POLITIEKE DISKUSSIE.
Naast dat bestuurlijk en budgettair probleem heeft de moslim-vloed in België wel een politieke diskussie gecreëerd. Niet omdat het over een godsdienst gaat. Wel omdat de belijders van die religie in België in hoofdzaak personen zijn met Derde Wereld-allures, die door hun koncentratie in bepaalde wijken, en hun sterk verschillende leefgewoonten (kleding, eten, huwelijk, hygiëne, familie, demografie) door de autochtonen vaak zelf de lagere sociale groep sociologisch als een storend element worden ervaren. Op een ogenblik dat velen van deze autochtonen zelf hun eigen vroegere religieuze of andere waardenpatronen verloren hadden, werden ze gekonfronteerd met iets dat hen als hinderlijk voorkwam en dat hen vaak irriteert. En omdat elke parlementaire demokratie stoelt op verkiezingen en dus op het ronselen van stemmen, spelen sommige politici op deze irritatie in…
SOMMIGE AMBASSADES…
De profeet werpt verder een schaduw op het doen en laten van de Belgische overheid omdat deze laatste, wanneer ze zich inlaat of wil inlaten met sommige problemen van de Belgische islam, vaak buitenlandse ambassades over de vloer krijgt : een fenomeen dat niet of minder opduikt bij andere godsdienstgemeenschappen. De ambassades van Marokko, Turkije en Saoedi-Arabië volgen immers de hele evolutie met argusogen en interveniëren op een wijze die nogal ongewoon kan zijn voor de normen van de Belgische diplomatie.

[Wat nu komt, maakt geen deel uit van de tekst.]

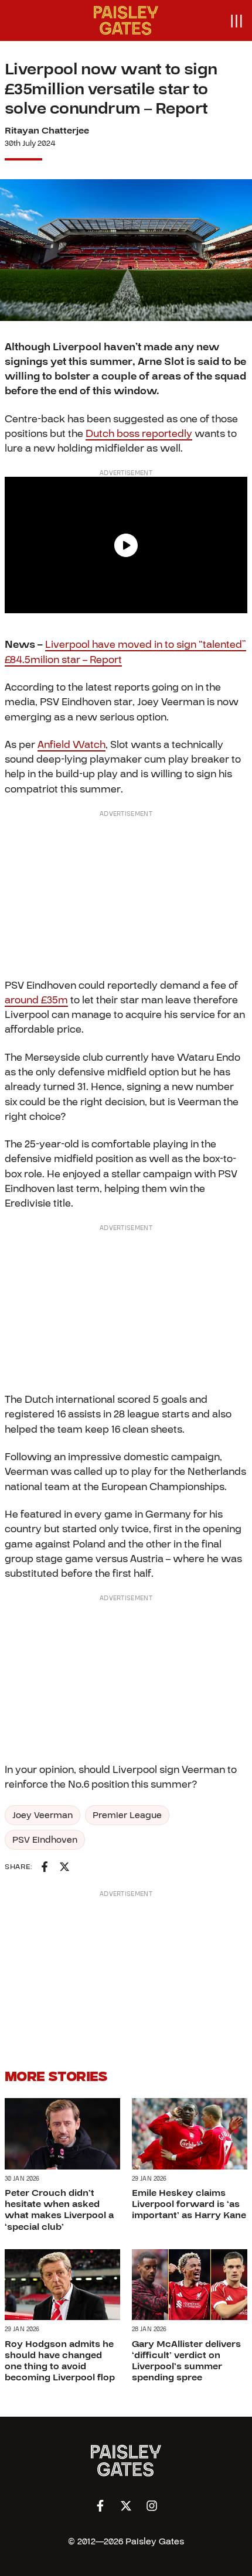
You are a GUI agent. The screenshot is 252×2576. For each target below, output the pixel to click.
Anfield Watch (71, 744)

Vóór de Golfoorlog toen de Saoedische betalingsbalans, drijvend op de petrodollars, grote overschotten vertoonde heeft de regering van Ryadh systematisch een deel van haar overschotten gebruikt voor de financiering van het bouwen van moskees en van koranscholen in die delen van de wereld waar men de islam-missionering wilde bevorderen. Dat de ambassadeur van Saoedi-Arabië tot eerste voorzitter van de raad van bestuur van het Islamitisch en Cultureel Centrum (ICC) in Brussel werd benoemd, is geen toeval.
De Marokkaanse en Turkse ambassadeurs in Brussel volgen traditioneel eveneens zeer aandachtig de evolutie van “hun” islam-gemeenschappen in ons land omdat ze daarbij vaak verbanden zien met de politiek in hun eigen land. Koning Hassan II ziet met angst naar de turbulentie in buurland Algerije en wenst dat er bij Belgische Marokkanen geen ideeën groeien die zijn vooralsnog sterke positie zouden kunnen ondermijnen. De opeenvolgende Turkse regeringen sedert Kemal Ataturk in principe laïcistisch gericht zijn met het opkomende fundamentalisme in eigen land, wel verplicht alle Turkse gemeenschappen in West-Europa in de gaten te houden. Bovendien is de Turkse groep in ons land religieus verdeeld. Het merendeel van de Turkse moskeeën behoort tot de Diyanet-strekking die traditioneel bij de Turkse overheid aanleunt. Een aktieve minderheid van een tiental moskeeën de Milli Goros zet zich daar evenwel scherp tegen af…
Kenners zoals Johan Leman, de direkteur van het Centrum voor Gelijke Kansen en Racismebestrijding stellen dat de grote meerderheid van de moslims in België eenvoudige mensen zijn die geen wezenlijk binnenlands of buitenlands politiek gevaar inhouden. Maar zelfs hij erkent dat er in ons land minstens 200 à 300 moslimbroeders aanwezig zijn die de zeer militante en fundamentalistische strekking vertegenwoordigen. In vele godsdiensten ontwikkelen er zich vroeg of laat zieke breinen die de weg van het totale fanatisme opgaan. Dit soort mensen kan een gevaar vormen ; ook in België. Politiek moet daarom elke Belgische overheid de godsdienstvrijheid respekteren en ook doen respekteren ; maar moet ze tevens haar veiligheidsagenten uitsturen om na te gaan of er bij het vrijdagsgebed geen ontsporingen ontstaan.
JAN HENDRICKX
De auteur was ambassadeur en kabinetschef op het ministerie van Buitenlandse Zaken.